Tribunal Administratif de MELUN — Décision N° TA77-2406025

lundi 9 décembre 2024

JuridictionTribunal Administratif de MELUN
SectionTribunal Administratif de MELUN
N° DossierTA77-2406025
TypeOrdonnance
RecoursExcès de pouvoir
PublicationC

Résumé IA

Le Tribunal administratif de Melun a rejeté la requête de M. B, qui contestait le refus de la commission de médiation du Val-de-Marne de reconnaître sa demande de logement comme prioritaire et urgente. La requête a été jugée manifestement irrecevable car elle n'était pas signée par son auteur, en violation de l'article R. 431-4 du code de justice administrative. Malgré une demande de régularisation notifiée par courrier recommandé, M. B n'a pas remédié à ce défaut dans le délai imparti.
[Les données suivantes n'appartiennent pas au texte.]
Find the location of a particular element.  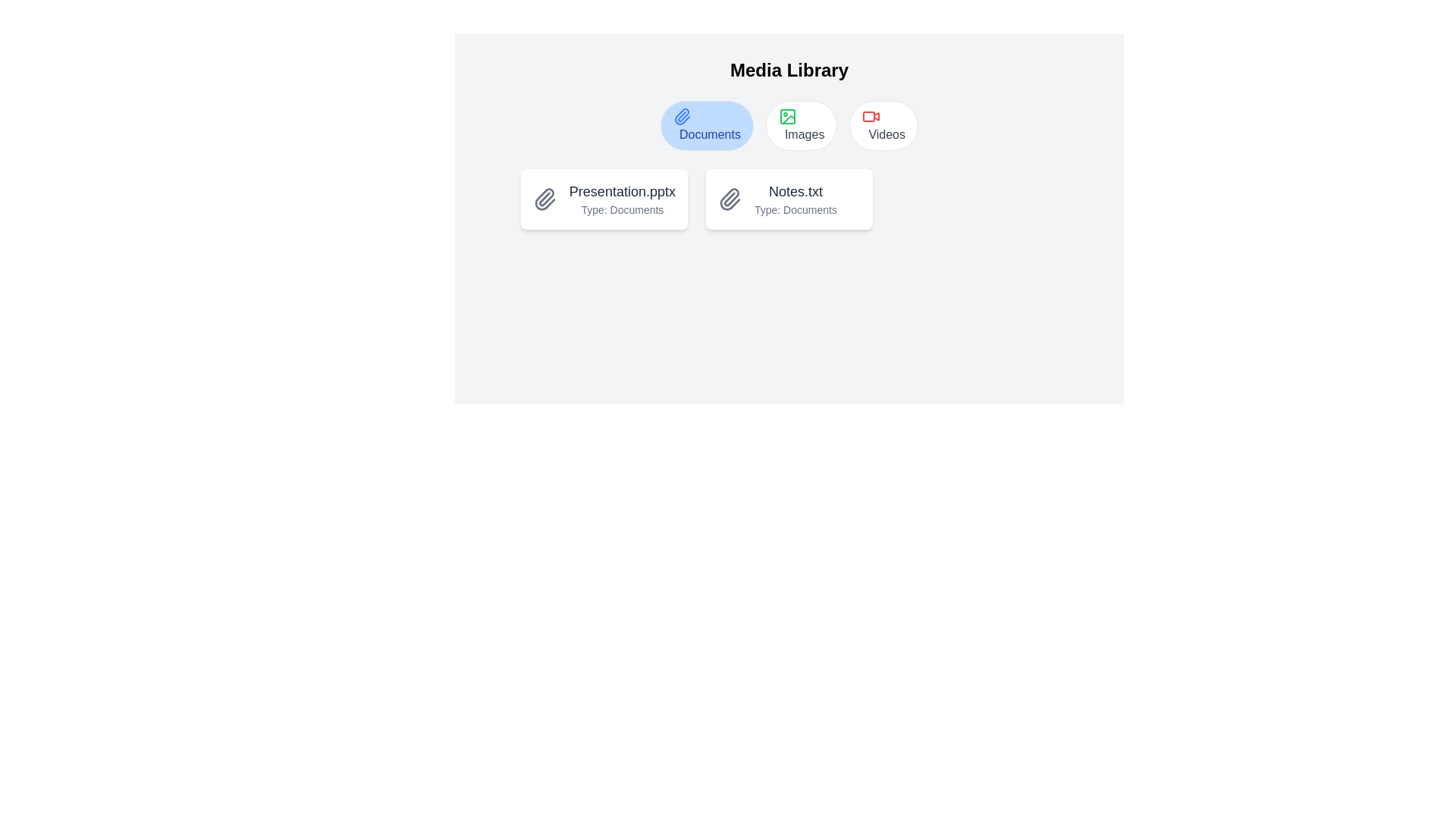

the bold text label that reads 'Media Library', which is styled with a large font size and positioned at the top center of the interface is located at coordinates (789, 70).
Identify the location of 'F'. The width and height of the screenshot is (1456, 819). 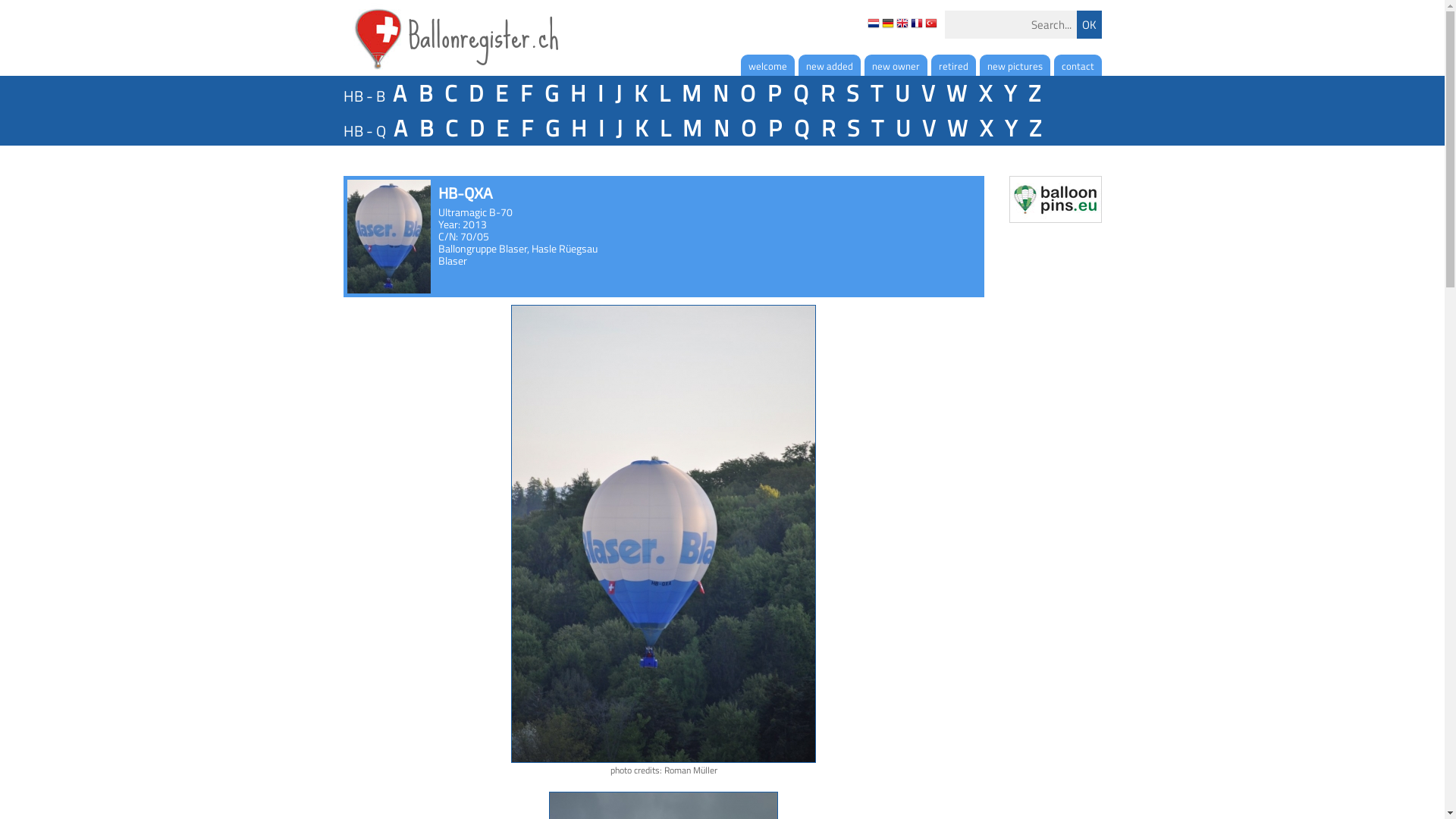
(516, 127).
En application du 4° de l'article R. 222-1 du même code, le tribunal a donc rejeté la requête sans examiner le fond.

Texte intégral

Vu la procédure suivante :

Par une requête, enregistrée le 17 mai 2024, M. A B demande au tribunal d'annuler la décision en date du 8 février 2024 par laquelle la commission de médiation

du Val-de-Marne a rejeté sa demande tendant à voir reconnaître sa demande de logement comme étant prioritaire et urgente.

Vu les autres pièces du dossier.

Vu le code de justice administrative.

Considérant ce qui suit :

1. D'une part, aux termes de l'article R. 222-1 du code de justice administrative : " Les présidents de tribunal administratif () et les présidents de formation de jugement des tribunaux () peuvent, par ordonnance : / () 4º Rejeter les requêtes manifestement irrecevables, lorsque la juridiction n'est pas tenue d'inviter leur auteur à les régulariser ou qu'elles n'ont pas été régularisées à l'expiration du délai imparti par une demande en ce sens ; ".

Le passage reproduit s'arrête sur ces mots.